For the record, Jack of Hearts desperately misses PoeticPassions, who was an intelligent and lovely poster. Come back, PP, or at least check your inbox once in a while. Re-reading what your wrote about Conrad in this thread is revealing just how insightful that feedback was.
J
I rate Lord Jim far more highly than Heart of Darkness, it's much less obscure! Harold Bloom, and several serious critics, agree with me :) So if it was the obscurity that you found tedious then definitely give Lord Jim a try. Don't dismiss a novelist because of one work.
I've read Heart of Darkness twice, both times thinking something like "that was interesting, but I'm not sure what's going on. Must read it again some time." Not exactly love, but a continuing interest... I agree these may be the Holy Trinity, if you stay within the small Universe of "Britain post-Dickens pre-Ishiguro". I think they are far superior to other British claimants, like Orwell, Huxley, or Lawrence. Though Thomas Hardy should be put alongside them, maybe even replacing Stevenson. But go outside the sceptred isle and I think Roth, Bellow, Saramego, Solzhenytsyn, Camus, and several others, are comparable (with Tolstoy even higher...)
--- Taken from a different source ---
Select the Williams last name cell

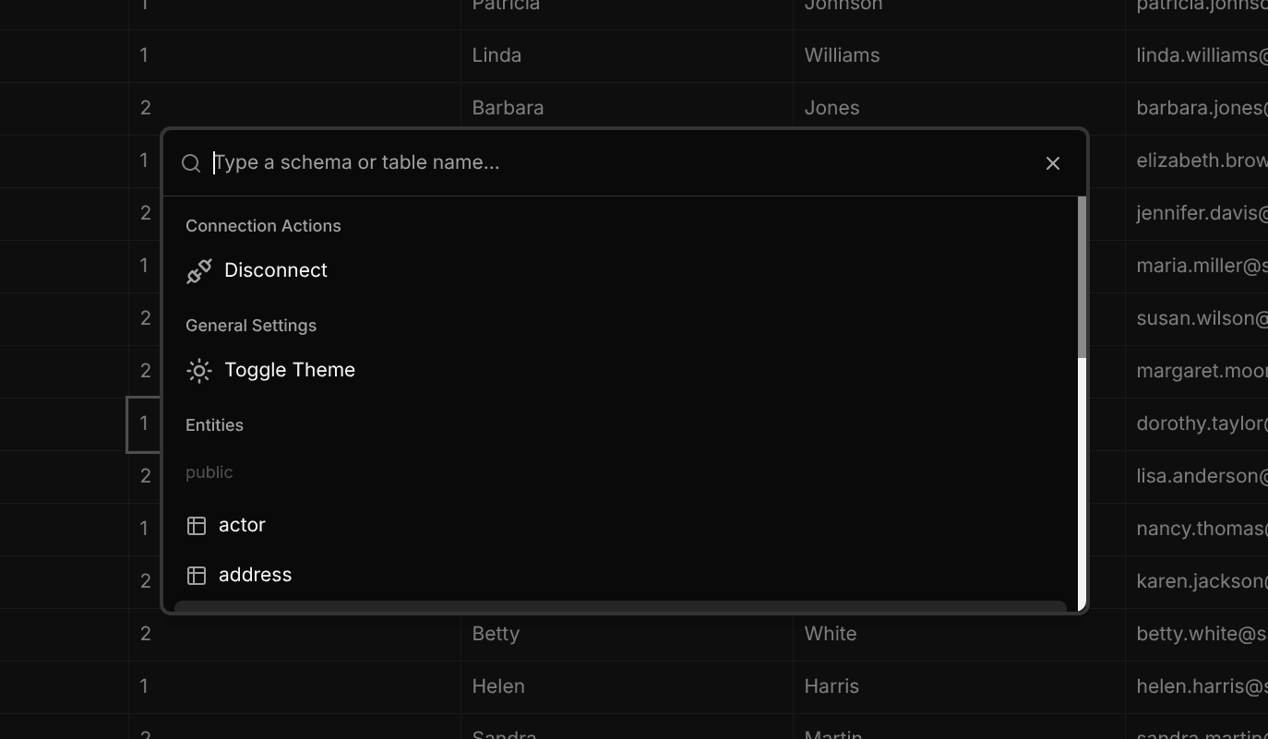click(x=842, y=55)
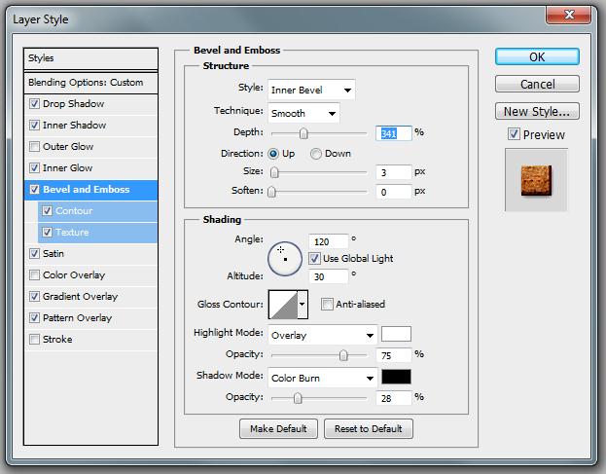Click the Angle direction dial

tap(283, 258)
I wasn't sure what you meant by obscure at first, as Heart of Darkness is not obscure from the literary greatness sense--I had to read it twice in school. Just promise me no more narrative in a narrative nonsense for Lord Jim :p. We'll see if I ever get around to it. My reading list is large right now (more than ten books), and I tend to read slow to soak up everything.
"Heart of Darkness may always be a critical battleground between readers who regard it as an aesthetic triumph, and those like myself who doubt its ability to rescue us from its own hopeless obscurantism." - Harold Bloom
For instance, Marlow rambles on and appears not to know what he's talking about. This *might* be a strength, but if Conrad also does not know what he's talking about, where are we?
To resurrect this. Conrad obviously knew what he was talking about. So obvious that Bloom must've been looking for something else. Conrad detested what he had seen of imperialism. The so-called empire builders and civilisers were creatures of darkness. Although I "got" Heart of Darkness when I read it as a youngster, I preferred Nostromo and felt even more strongly about the yarn The Arrow of Gold. The Secret Agent I found dull and reactionary.